● WHAT THE TASK REQUIRES:
Write out every entry in full. Leave nothing out.

● PROVIDED DATA:
>>>
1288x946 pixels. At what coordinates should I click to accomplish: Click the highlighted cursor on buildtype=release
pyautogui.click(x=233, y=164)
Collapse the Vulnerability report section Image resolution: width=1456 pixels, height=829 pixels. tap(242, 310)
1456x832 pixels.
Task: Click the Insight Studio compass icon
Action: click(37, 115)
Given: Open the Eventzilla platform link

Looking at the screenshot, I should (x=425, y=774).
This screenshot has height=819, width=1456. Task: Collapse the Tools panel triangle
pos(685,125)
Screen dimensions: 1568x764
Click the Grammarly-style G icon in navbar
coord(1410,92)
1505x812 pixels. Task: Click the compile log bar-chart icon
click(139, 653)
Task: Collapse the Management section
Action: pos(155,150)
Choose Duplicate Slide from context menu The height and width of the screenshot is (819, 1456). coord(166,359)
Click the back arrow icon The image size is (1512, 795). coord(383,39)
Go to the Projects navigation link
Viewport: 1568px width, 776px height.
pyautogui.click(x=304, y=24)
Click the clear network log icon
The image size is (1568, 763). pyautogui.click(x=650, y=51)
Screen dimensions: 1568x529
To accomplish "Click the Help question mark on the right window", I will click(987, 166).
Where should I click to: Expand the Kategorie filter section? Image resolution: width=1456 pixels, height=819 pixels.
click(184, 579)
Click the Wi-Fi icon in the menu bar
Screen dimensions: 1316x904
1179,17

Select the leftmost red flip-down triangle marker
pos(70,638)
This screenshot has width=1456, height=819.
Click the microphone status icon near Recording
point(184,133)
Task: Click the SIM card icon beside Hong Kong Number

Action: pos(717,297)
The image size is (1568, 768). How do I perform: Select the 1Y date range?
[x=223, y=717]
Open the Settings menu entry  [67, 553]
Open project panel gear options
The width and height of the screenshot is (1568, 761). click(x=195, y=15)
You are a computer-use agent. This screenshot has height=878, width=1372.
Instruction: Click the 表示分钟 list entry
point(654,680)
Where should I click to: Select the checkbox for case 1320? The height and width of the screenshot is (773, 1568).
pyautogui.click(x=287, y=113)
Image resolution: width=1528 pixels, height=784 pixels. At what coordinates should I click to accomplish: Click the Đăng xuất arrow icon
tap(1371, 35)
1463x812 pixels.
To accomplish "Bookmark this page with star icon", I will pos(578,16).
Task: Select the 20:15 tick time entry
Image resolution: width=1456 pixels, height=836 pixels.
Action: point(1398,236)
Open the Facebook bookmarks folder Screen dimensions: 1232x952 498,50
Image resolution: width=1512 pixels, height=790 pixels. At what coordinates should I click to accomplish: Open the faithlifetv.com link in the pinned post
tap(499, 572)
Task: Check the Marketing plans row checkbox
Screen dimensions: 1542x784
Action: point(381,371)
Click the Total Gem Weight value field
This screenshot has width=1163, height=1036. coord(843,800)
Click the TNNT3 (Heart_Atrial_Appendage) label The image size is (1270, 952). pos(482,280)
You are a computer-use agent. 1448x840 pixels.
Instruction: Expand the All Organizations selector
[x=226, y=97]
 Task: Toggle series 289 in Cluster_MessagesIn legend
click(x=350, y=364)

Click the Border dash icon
<<<
● OUTPUT OF THE TASK:
1288x946 pixels. At what coordinates should I click to accomplish: Click the highlighted cursor on buildtype=release
pyautogui.click(x=233, y=164)
Collapse the Vulnerability report section Image resolution: width=1456 pixels, height=829 pixels. tap(242, 310)
1456x832 pixels.
Task: Click the Insight Studio compass icon
Action: click(37, 115)
Given: Open the Eventzilla platform link

Looking at the screenshot, I should (x=425, y=774).
This screenshot has height=819, width=1456. Task: Collapse the Tools panel triangle
pos(685,125)
Screen dimensions: 1568x764
Click the Grammarly-style G icon in navbar
coord(1410,92)
1505x812 pixels. Task: Click the compile log bar-chart icon
click(139, 653)
Task: Collapse the Management section
Action: pos(155,150)
Choose Duplicate Slide from context menu The height and width of the screenshot is (819, 1456). coord(166,359)
Click the back arrow icon The image size is (1512, 795). coord(383,39)
Go to the Projects navigation link
Viewport: 1568px width, 776px height.
pyautogui.click(x=304, y=24)
Click the clear network log icon
The image size is (1568, 763). pyautogui.click(x=650, y=51)
Screen dimensions: 1568x529
To accomplish "Click the Help question mark on the right window", I will click(987, 166).
Where should I click to: Expand the Kategorie filter section? Image resolution: width=1456 pixels, height=819 pixels.
click(184, 579)
Click the Wi-Fi icon in the menu bar
Screen dimensions: 1316x904
1179,17

Select the leftmost red flip-down triangle marker
pos(70,638)
This screenshot has width=1456, height=819.
Click the microphone status icon near Recording
point(184,133)
Task: Click the SIM card icon beside Hong Kong Number

Action: pos(717,297)
The image size is (1568, 768). How do I perform: Select the 1Y date range?
[x=223, y=717]
Open the Settings menu entry  [67, 553]
Open project panel gear options
The width and height of the screenshot is (1568, 761). click(x=195, y=15)
You are a computer-use agent. This screenshot has height=878, width=1372.
Instruction: Click the 表示分钟 list entry
point(654,680)
Where should I click to: Select the checkbox for case 1320? The height and width of the screenshot is (773, 1568).
pyautogui.click(x=287, y=113)
Image resolution: width=1528 pixels, height=784 pixels. At what coordinates should I click to accomplish: Click the Đăng xuất arrow icon
tap(1371, 35)
1463x812 pixels.
To accomplish "Bookmark this page with star icon", I will pos(578,16).
Task: Select the 20:15 tick time entry
Image resolution: width=1456 pixels, height=836 pixels.
Action: point(1398,236)
Open the Facebook bookmarks folder Screen dimensions: 1232x952 498,50
Image resolution: width=1512 pixels, height=790 pixels. At what coordinates should I click to accomplish: Open the faithlifetv.com link in the pinned post
tap(499, 572)
Task: Check the Marketing plans row checkbox
Screen dimensions: 1542x784
Action: point(381,371)
Click the Total Gem Weight value field
This screenshot has width=1163, height=1036. coord(843,800)
Click the TNNT3 (Heart_Atrial_Appendage) label The image size is (1270, 952). pos(482,280)
You are a computer-use agent. 1448x840 pixels.
Instruction: Expand the All Organizations selector
[x=226, y=97]
 Task: Toggle series 289 in Cluster_MessagesIn legend
click(x=350, y=364)

Click the Border dash icon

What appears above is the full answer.